Transient CNS events including anxiety, behavioural changes, confusional states, depersonalisation, disorientation, hallucinations, insomnia, manic behaviour, nightmares, psychosis, tinnitus, tremor, and vertigo have been reported during post-marketing surveillance. Events usually resolve with discontinuation ofthe drug.
Hepatic dysfunction, including increased liver enzymes and hepatocellular and/or cholestatic hepatitis, with or without jaundice, has been infrequently reported with clarithromycin. This hepatic dysfunction may be severe and is usually reversible. In very rare instances, hepatic failure with fatal outcome has been reported and generally has been associated with serious underlying diseases and/or concomitant medications.

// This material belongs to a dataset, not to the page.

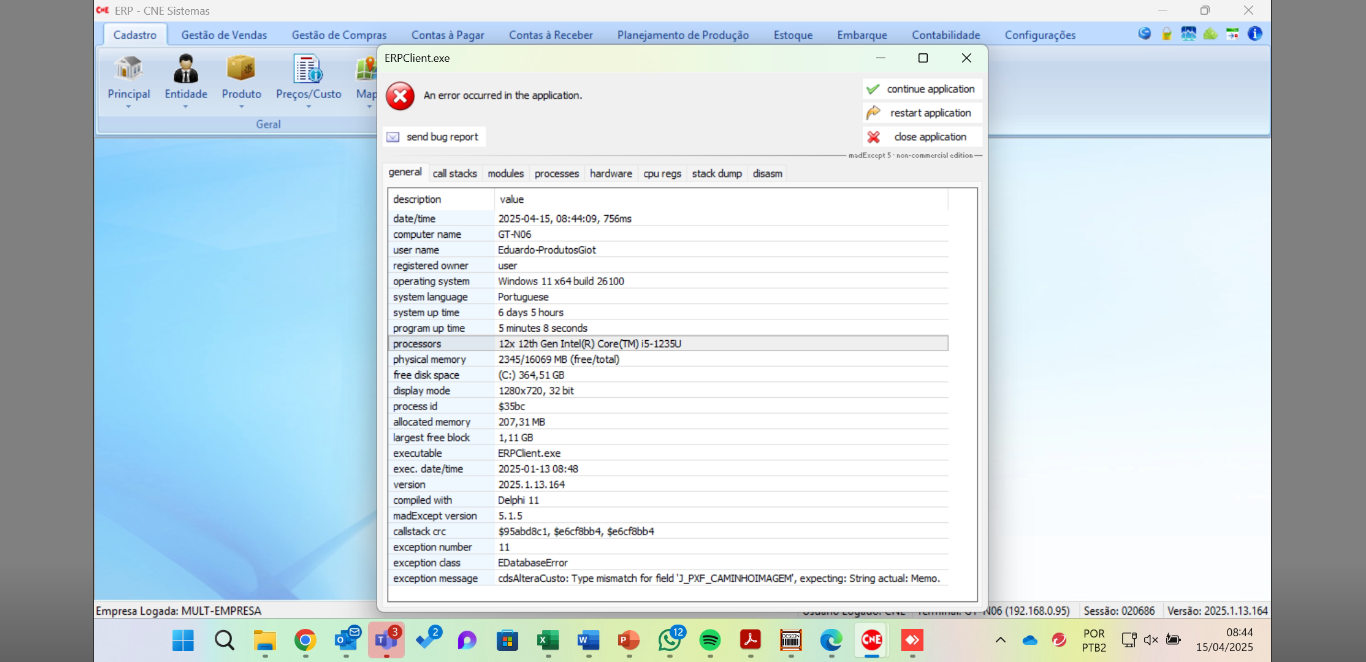1366x662 pixels.
Task: Open WhatsApp from the taskbar
Action: 669,640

There have been rare reports of hypoglycaemia, some of which have occurred in patients taking oral hypoglycaemic agents or insulin. Rarely, erythromycin and clarithromycin have been associated with ventricular arrhythmias including ventricular tachycardia and Torsade de pointes, in individuals with prolonged QTc intervals.
Skin and subcutaneous Tissue Disorders: Frequency not known: severe cutaneous adverse reactions (SCARs) including Stevens-Johnson Syndrome (SJS), toxic epidermal necrolysis (TEN), drug reaction with eosinophilia and systemic symptoms (DRESS) & acute generalised exanthematous pustulosis (AGEP).
Immunocompromised Pediatric Patients: In AIDS and other immunocompromised patients treated with the higher doses of clarithromycin over long periods of time for mycobacterial infections, it is often difficult to distinguish adverse events possibly associated with clarithromycin administration from underlying signs of HIV disease or intercurrent illness.
The most frequently reported adverse events excluding those due to the patient's concurrent condition, were tinnitus, deafness, vomiting, nausea, abdominal pain, purpuric rash, pancreatitis and increased amylase.
Evaluations of laboratory values for these patients were made by analysing those values outside the seriously abdominal level (eg, the extreme high or low limit) for the specified test. Based on these criteria, one paediatric AIDS patient receiving <15 mg/kg/day of clarithromycin had seriously abnormal (elevated) total bilirubin; of the patients receiving 15 to <25 mg/kg/day of clarithromycin, there was one each reported as seriously abnormal SGPT, BUN, and seriously decreased platelet count. None of these seriously abnormal values for these laboratory parameters were reported for patients received the highest dosage (≥25 mg/kg/day) of clarithromycin.